**Task statement**
Exact duplicates of all entries are needed.

=== Data to use ===

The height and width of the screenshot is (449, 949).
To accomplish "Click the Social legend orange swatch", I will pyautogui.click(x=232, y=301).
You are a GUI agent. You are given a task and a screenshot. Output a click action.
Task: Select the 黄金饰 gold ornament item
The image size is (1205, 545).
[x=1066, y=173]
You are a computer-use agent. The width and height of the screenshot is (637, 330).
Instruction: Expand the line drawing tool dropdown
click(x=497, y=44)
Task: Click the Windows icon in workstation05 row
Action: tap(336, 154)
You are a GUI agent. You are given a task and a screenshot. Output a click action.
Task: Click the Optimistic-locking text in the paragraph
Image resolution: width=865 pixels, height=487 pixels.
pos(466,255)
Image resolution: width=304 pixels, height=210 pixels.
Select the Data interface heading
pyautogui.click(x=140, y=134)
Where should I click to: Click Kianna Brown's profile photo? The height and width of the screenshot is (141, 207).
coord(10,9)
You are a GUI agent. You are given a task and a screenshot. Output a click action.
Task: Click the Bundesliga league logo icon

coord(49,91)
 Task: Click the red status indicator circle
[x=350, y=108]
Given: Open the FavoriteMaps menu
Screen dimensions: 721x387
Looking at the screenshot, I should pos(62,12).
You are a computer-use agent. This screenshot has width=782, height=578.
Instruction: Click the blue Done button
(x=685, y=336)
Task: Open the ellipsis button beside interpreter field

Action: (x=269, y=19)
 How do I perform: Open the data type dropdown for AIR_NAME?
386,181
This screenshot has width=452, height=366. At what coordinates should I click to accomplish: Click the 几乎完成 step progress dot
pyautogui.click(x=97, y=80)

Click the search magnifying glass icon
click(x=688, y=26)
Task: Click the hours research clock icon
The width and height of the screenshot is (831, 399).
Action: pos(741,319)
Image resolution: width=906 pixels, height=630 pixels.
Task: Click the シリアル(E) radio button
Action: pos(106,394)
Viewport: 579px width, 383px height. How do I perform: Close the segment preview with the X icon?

===

**Expected answer**
The height and width of the screenshot is (449, 949).
To accomplish "Click the Social legend orange swatch", I will pyautogui.click(x=232, y=301).
You are a GUI agent. You are given a task and a screenshot. Output a click action.
Task: Select the 黄金饰 gold ornament item
The image size is (1205, 545).
[x=1066, y=173]
You are a computer-use agent. The width and height of the screenshot is (637, 330).
Instruction: Expand the line drawing tool dropdown
click(x=497, y=44)
Task: Click the Windows icon in workstation05 row
Action: tap(336, 154)
You are a GUI agent. You are given a task and a screenshot. Output a click action.
Task: Click the Optimistic-locking text in the paragraph
Image resolution: width=865 pixels, height=487 pixels.
pos(466,255)
Image resolution: width=304 pixels, height=210 pixels.
Select the Data interface heading
pyautogui.click(x=140, y=134)
Where should I click to: Click Kianna Brown's profile photo? The height and width of the screenshot is (141, 207).
coord(10,9)
You are a GUI agent. You are given a task and a screenshot. Output a click action.
Task: Click the Bundesliga league logo icon

coord(49,91)
 Task: Click the red status indicator circle
[x=350, y=108]
Given: Open the FavoriteMaps menu
Screen dimensions: 721x387
Looking at the screenshot, I should pos(62,12).
You are a computer-use agent. This screenshot has width=782, height=578.
Instruction: Click the blue Done button
(x=685, y=336)
Task: Open the ellipsis button beside interpreter field

Action: (x=269, y=19)
 How do I perform: Open the data type dropdown for AIR_NAME?
386,181
This screenshot has width=452, height=366. At what coordinates should I click to accomplish: Click the 几乎完成 step progress dot
pyautogui.click(x=97, y=80)

Click the search magnifying glass icon
click(x=688, y=26)
Task: Click the hours research clock icon
The width and height of the screenshot is (831, 399).
Action: pos(741,319)
Image resolution: width=906 pixels, height=630 pixels.
Task: Click the シリアル(E) radio button
Action: pos(106,394)
Viewport: 579px width, 383px height. How do I perform: Close the segment preview with the X icon?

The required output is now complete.